The buying homes with friends trend is fading fast
Break clauses on co-owned houses are breaking friendships for some Americans
They say romance is dead… but now, the days of non-romantic co-ownership may also be fading.
In recent years, faced with one of the most unaffordable housing markets on record — on top of opportunities to find a significant other rapidly dwindling during the pandemic — settling down with a nice friend, sibling, cousin, or otherwise tolerable person started to make a lot of sense to prospective buyers. Indeed, as we were charting back in May, 14% of Millennials had reported buying homes with a friend.
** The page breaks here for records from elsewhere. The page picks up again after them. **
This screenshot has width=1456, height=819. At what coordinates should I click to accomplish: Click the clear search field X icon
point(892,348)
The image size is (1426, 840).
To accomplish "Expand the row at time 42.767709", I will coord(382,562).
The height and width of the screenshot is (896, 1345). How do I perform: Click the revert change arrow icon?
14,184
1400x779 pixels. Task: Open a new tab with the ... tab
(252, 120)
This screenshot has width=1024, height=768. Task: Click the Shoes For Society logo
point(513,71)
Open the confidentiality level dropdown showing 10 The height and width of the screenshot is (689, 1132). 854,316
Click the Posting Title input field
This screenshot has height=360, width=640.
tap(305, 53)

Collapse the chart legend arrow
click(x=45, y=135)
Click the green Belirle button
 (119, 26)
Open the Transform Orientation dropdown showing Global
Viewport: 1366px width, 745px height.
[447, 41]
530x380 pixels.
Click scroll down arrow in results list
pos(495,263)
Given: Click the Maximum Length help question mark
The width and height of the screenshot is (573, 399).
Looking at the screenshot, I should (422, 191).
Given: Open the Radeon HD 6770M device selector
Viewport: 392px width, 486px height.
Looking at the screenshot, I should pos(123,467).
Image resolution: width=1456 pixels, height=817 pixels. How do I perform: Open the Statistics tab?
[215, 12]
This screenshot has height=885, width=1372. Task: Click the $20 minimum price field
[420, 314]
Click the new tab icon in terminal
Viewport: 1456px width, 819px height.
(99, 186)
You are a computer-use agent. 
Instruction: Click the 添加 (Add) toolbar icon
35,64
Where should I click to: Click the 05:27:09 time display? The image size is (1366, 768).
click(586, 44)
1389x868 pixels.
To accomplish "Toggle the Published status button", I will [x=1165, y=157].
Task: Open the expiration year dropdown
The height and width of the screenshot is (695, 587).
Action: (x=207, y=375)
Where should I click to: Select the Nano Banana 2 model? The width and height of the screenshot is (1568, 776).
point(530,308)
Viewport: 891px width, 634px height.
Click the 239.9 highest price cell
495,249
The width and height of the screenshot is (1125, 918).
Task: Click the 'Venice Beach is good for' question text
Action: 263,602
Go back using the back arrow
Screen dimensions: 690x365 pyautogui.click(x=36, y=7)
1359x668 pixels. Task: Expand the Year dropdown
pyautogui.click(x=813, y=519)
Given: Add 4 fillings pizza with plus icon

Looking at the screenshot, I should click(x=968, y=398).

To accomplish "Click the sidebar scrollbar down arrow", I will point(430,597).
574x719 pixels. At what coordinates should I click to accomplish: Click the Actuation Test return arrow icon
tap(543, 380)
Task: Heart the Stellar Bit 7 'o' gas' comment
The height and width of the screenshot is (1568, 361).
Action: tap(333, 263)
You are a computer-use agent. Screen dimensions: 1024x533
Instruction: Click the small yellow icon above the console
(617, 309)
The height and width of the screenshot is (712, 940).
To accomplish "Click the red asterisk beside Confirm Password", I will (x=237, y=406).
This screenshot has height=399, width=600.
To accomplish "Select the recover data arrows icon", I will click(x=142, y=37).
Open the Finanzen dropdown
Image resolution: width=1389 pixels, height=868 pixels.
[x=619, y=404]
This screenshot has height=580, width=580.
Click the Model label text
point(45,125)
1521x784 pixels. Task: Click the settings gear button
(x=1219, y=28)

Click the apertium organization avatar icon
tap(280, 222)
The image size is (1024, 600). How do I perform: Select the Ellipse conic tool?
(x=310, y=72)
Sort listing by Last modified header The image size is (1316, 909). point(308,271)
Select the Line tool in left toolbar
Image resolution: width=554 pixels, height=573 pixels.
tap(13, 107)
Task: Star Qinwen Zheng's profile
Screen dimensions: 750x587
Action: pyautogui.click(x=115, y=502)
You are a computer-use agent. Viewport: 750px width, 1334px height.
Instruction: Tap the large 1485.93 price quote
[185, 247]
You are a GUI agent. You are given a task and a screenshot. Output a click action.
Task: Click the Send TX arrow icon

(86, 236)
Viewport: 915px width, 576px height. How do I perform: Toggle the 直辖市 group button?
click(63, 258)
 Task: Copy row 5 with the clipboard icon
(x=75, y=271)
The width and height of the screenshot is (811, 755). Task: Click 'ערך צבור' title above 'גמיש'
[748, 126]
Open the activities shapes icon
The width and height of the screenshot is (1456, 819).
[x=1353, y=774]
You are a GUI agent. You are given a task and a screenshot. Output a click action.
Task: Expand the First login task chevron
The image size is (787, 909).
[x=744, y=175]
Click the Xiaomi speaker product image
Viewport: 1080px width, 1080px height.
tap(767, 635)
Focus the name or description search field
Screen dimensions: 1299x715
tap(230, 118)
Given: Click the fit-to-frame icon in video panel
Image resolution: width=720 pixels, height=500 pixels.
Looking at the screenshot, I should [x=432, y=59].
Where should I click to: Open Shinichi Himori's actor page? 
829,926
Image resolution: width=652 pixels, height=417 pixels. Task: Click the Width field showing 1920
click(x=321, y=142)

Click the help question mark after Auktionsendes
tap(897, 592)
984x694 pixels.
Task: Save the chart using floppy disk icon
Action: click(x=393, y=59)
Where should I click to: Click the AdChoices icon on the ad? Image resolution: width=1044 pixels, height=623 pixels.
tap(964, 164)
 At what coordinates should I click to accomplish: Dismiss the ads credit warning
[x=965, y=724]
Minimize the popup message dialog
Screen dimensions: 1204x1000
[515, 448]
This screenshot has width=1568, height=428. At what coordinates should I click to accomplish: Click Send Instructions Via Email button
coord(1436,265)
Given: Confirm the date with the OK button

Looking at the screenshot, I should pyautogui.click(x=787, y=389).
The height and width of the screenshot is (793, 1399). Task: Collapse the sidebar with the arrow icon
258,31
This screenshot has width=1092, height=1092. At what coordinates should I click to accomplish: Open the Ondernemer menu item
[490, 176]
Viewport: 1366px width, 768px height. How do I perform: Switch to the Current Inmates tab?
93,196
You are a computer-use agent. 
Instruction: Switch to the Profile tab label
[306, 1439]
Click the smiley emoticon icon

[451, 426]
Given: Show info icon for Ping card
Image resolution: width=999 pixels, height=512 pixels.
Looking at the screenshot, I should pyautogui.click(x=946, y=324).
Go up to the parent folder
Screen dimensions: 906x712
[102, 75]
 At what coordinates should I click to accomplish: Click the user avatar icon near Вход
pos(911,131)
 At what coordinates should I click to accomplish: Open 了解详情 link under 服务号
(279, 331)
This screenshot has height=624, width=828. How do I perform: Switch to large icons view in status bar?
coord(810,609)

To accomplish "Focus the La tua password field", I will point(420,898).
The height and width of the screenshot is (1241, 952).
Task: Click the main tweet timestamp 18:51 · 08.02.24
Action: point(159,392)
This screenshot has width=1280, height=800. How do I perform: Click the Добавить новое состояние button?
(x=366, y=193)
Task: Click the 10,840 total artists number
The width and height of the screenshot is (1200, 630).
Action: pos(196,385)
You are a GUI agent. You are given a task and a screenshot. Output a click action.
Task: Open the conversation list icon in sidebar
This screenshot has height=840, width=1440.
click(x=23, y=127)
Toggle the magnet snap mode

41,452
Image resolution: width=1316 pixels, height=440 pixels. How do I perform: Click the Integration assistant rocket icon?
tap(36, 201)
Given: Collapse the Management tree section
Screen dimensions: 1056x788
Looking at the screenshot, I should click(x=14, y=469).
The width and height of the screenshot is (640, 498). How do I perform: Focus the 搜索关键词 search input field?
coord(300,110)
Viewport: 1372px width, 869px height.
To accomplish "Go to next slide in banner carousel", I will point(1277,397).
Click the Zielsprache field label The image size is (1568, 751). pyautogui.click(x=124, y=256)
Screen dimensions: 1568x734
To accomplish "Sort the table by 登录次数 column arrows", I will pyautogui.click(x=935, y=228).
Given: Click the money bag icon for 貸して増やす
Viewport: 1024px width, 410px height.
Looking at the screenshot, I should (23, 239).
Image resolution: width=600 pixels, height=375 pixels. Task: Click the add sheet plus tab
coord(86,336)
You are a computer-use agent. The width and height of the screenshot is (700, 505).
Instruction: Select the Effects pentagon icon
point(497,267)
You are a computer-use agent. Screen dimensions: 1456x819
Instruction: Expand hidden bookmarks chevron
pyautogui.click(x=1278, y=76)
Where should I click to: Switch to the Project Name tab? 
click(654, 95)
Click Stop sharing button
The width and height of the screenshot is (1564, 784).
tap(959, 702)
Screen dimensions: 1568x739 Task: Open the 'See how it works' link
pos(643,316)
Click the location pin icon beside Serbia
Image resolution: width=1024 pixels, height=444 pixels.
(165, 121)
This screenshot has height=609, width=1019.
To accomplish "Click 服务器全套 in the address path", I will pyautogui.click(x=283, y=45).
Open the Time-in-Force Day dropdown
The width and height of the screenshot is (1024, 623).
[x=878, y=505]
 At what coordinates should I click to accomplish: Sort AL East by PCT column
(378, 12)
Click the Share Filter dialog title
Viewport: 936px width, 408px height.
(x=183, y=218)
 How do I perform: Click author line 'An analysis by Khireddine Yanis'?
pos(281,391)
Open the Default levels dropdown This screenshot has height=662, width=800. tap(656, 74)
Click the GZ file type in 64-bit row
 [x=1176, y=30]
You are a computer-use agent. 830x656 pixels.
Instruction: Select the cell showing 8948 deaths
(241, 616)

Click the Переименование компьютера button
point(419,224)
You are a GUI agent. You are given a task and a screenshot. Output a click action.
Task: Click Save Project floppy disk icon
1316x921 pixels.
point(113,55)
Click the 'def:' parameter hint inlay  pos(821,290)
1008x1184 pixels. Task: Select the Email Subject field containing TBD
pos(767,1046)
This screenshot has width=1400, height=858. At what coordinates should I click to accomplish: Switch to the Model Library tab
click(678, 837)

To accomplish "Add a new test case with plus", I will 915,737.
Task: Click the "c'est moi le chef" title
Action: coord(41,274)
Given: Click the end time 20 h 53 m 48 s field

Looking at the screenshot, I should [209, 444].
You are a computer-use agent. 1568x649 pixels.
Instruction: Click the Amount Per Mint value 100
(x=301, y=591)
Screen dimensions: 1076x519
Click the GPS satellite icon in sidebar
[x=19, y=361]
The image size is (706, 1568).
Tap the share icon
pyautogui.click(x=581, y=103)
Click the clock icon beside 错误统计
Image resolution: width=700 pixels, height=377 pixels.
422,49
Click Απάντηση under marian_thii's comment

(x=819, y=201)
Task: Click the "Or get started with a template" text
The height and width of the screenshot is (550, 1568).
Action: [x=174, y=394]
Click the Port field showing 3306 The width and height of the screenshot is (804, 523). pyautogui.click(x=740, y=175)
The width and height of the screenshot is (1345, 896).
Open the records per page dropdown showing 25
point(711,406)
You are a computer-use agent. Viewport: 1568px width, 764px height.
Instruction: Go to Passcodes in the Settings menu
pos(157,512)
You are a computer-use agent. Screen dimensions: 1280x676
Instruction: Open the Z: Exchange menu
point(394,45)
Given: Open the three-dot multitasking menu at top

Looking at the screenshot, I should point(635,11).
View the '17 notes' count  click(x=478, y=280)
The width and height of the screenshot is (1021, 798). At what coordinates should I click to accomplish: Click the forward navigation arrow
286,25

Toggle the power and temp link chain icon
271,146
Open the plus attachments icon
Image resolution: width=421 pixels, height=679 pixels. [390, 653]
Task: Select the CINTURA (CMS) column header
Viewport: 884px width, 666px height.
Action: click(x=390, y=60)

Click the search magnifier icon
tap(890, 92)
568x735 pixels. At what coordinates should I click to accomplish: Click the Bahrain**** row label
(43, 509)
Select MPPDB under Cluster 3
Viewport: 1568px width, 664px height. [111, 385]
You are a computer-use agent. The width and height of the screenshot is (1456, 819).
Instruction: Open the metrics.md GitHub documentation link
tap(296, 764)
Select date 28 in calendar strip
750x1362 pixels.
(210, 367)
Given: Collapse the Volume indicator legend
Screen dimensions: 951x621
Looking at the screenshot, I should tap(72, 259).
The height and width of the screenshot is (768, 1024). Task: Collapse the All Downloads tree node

Just 1% of Baby Boomers said the same.
The One with the Break Clause
While buying a house with friends might at first seem like a fun idea from a ‘90s sitcom, mixing money with interpersonal relationships always comes with complications… and breaking out of shared mortgages can result in messy legal battles.
Whether it’s because those co-ownership arrangements are ending naturally, though, or that more cautionary tales about the difficulty of splitting up not-so-easily-divided assets are emerging, the trend of buying homes with friends appears to be slowing down.
As outlined by Dalvin Brown for the WSJ, the number of co-buyers with different last names jumped to ~1.3 million in 2021, but has since fallen almost 30%, according to property analytics firm Attom Data Solutions.
The same piece also cites a Zillow survey, which revealed that the proportion of co-buyers purchasing with friends had halved, from 14% in 2023 to just 7% this year.
Now, with the Fed’s interest rate cuts starting to feed through into lower mortgage rates, the housing market might start to look a little more promising for buyers — meaning that more home-owning buddies will want out of their current living arrangements, probably making for some pretty awkward dinner table conversation.